Still, those figures tell only part of the story. The seed industry differs from conventional agriculture because of its tilt toward research and development of corn variations for crop improvement. In fact, few agricultural or nonagricultural R&D activities in Hawaii’s modern history have so profoundly improved human welfare worldwide, through contributions to productivity growth, as has Hawaii’s corn seed industry. Because of the higher skill level and knowledge demanded of the seed industry’s science-
based jobs, it generates more economic value added per job than conventional agriculture.
There are challenges, of course. The seed industry will likely face more volatility in corn prices in the coming years, and may also deal with the further evolution of crop pathogens and climate change. In addition, anti-GMO activists continue to push their agenda that relies on hearsay and misinformation to discredit the overwhelmingly sound scientific basis of genetically modified organisms.
We understand that skepticism of GMOs remains in regions such as Europe, North America and India.
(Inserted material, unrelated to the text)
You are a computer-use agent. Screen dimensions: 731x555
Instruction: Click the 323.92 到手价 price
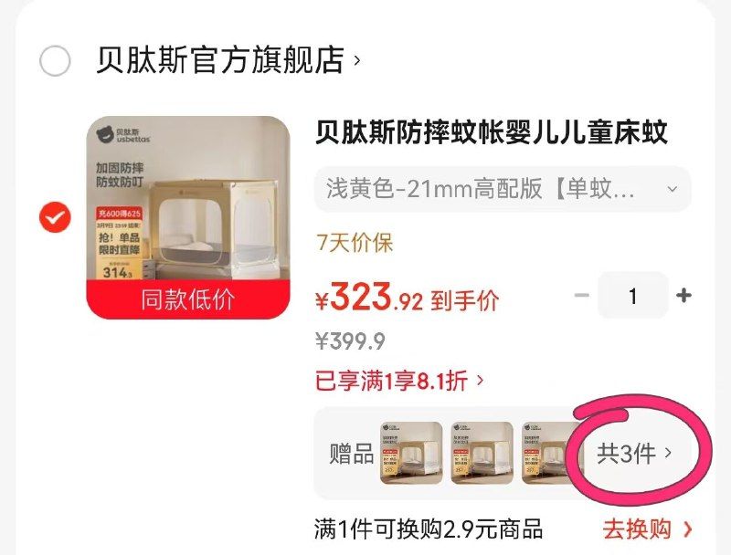coord(407,298)
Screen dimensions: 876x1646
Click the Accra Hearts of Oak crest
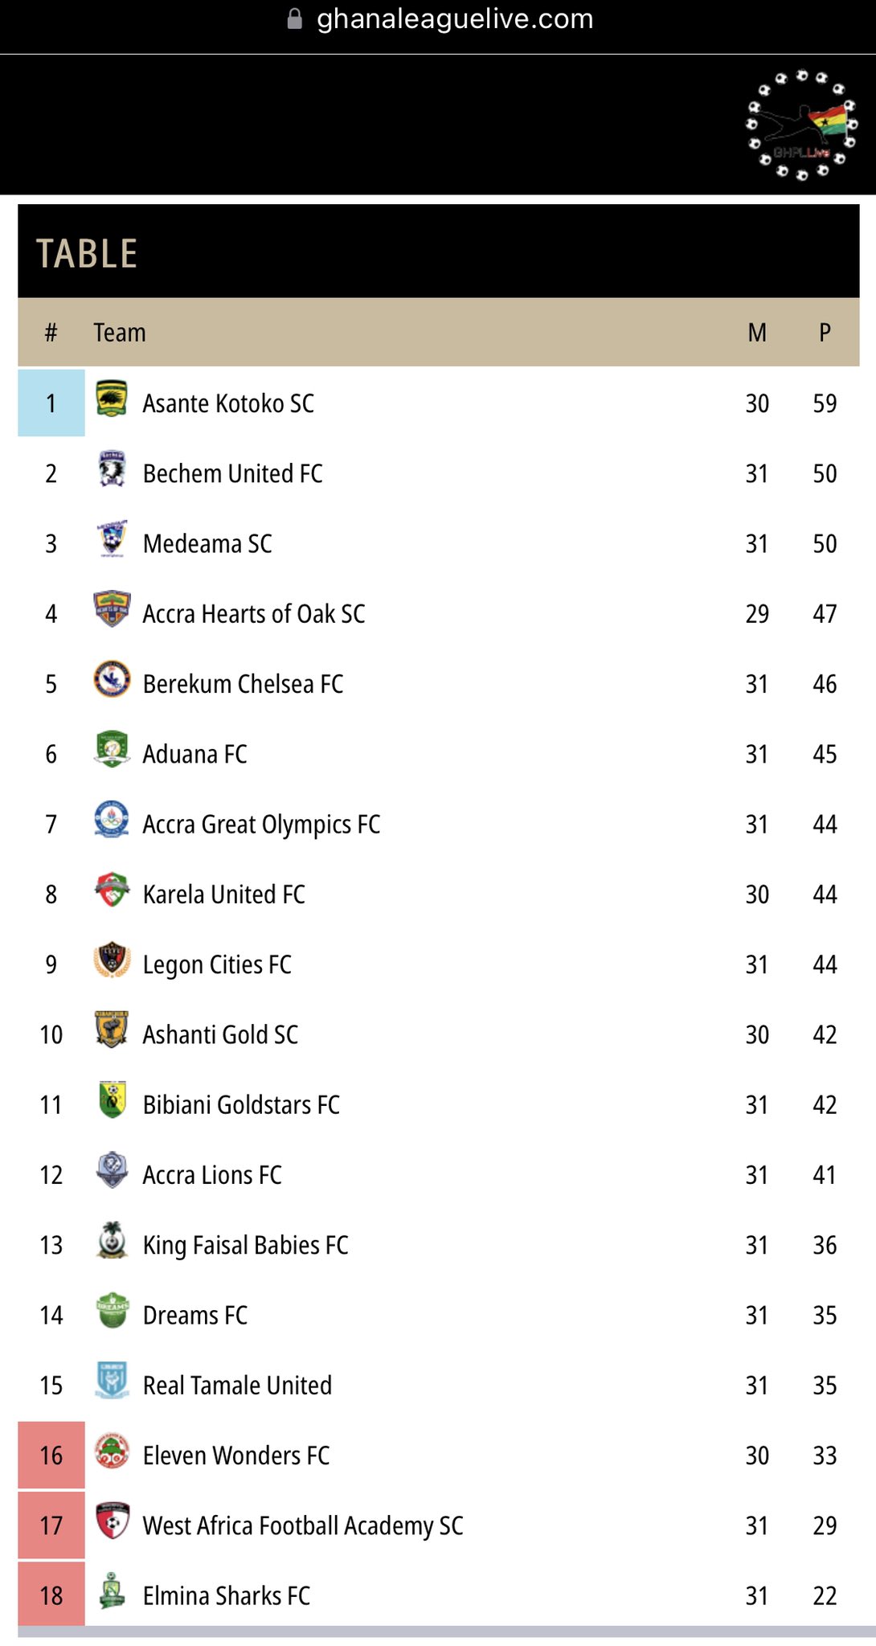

But countries such as Bangladesh, Brazil and China are gradually recognizing that genetically modified crops may be the best way for them to feed their burgeoning populations.
Despite the challenges the industry faces, the report demonstrates that the seed industry continues to positively impact the state, benefiting not only Hawaii’s farming sector, but also its economy as a whole.
Bennette Misalucha is executive director of the Hawaii Crop Improvement Association.